#### What you need to do:
Go through the entries below and print, exactly, the lines starting at the one with "Task: Click Timer 1 field for lane 1" and ending at the one with "This screenshot has width=1894, height=886.", keeping both ends and no others.

#### Provided data:
== Segment start ==
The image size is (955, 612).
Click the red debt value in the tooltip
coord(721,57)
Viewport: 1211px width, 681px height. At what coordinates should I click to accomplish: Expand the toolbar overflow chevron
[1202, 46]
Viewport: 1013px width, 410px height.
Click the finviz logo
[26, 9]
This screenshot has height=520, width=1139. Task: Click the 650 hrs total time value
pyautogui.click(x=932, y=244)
== Segment end ==
== Segment start ==
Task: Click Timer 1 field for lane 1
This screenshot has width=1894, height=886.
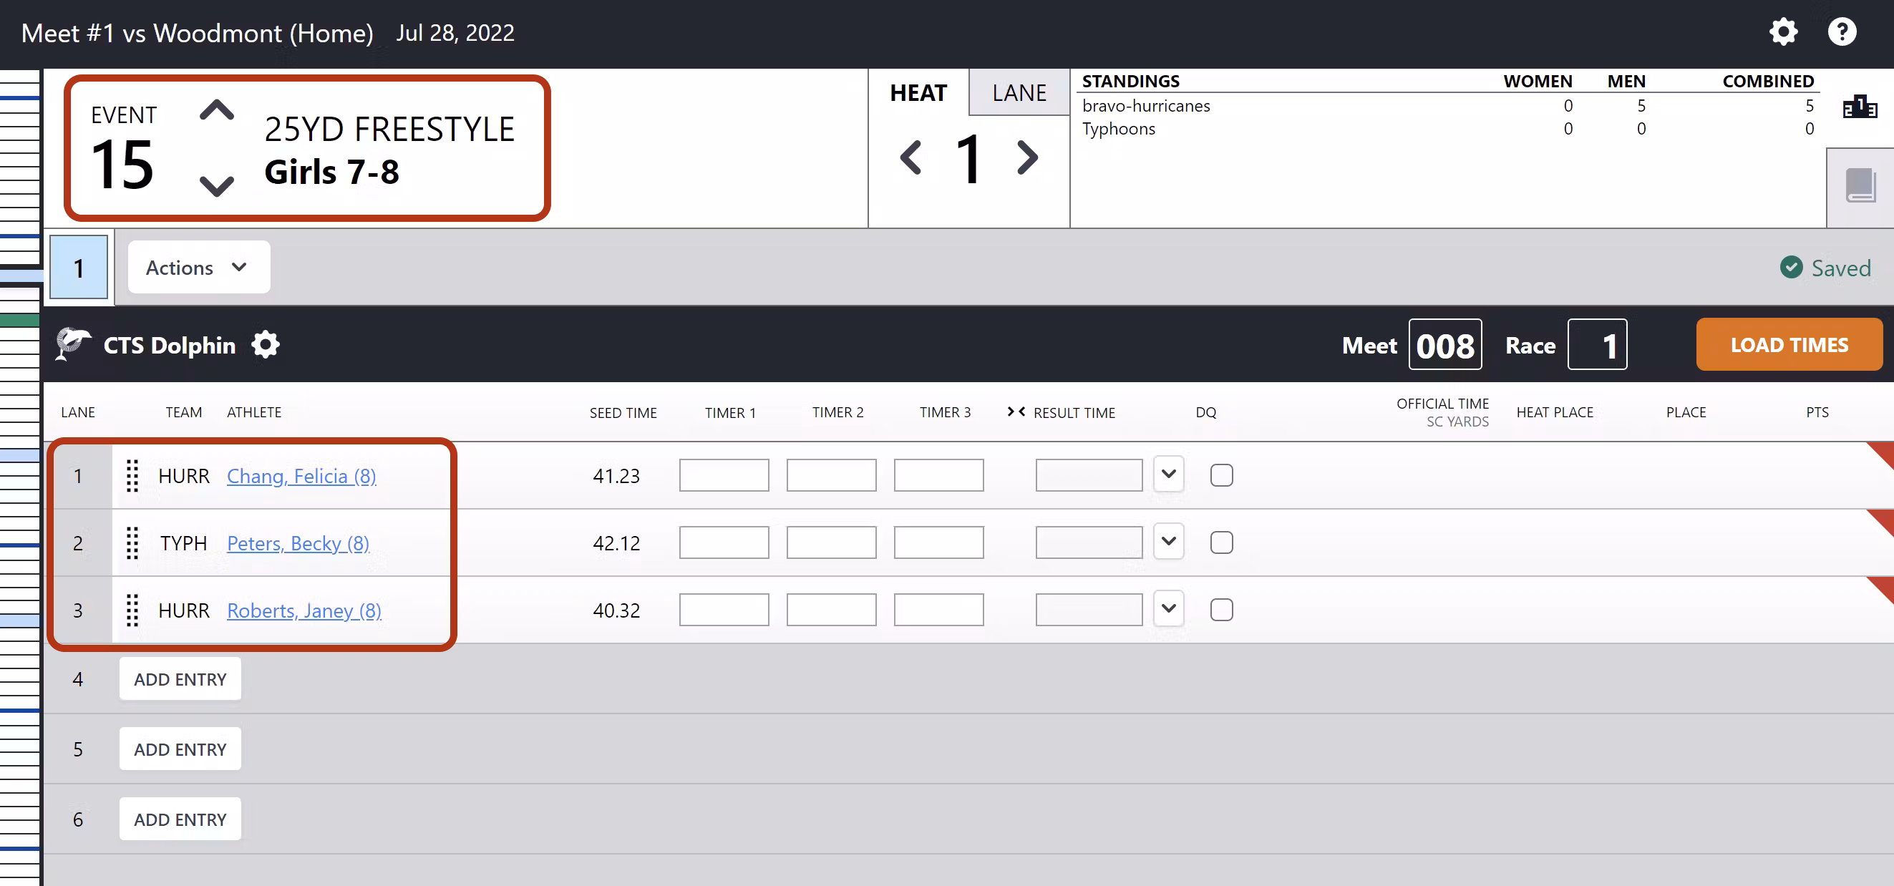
== Segment end ==
#### Reply:
Task: Click Timer 1 field for lane 1
This screenshot has width=1894, height=886.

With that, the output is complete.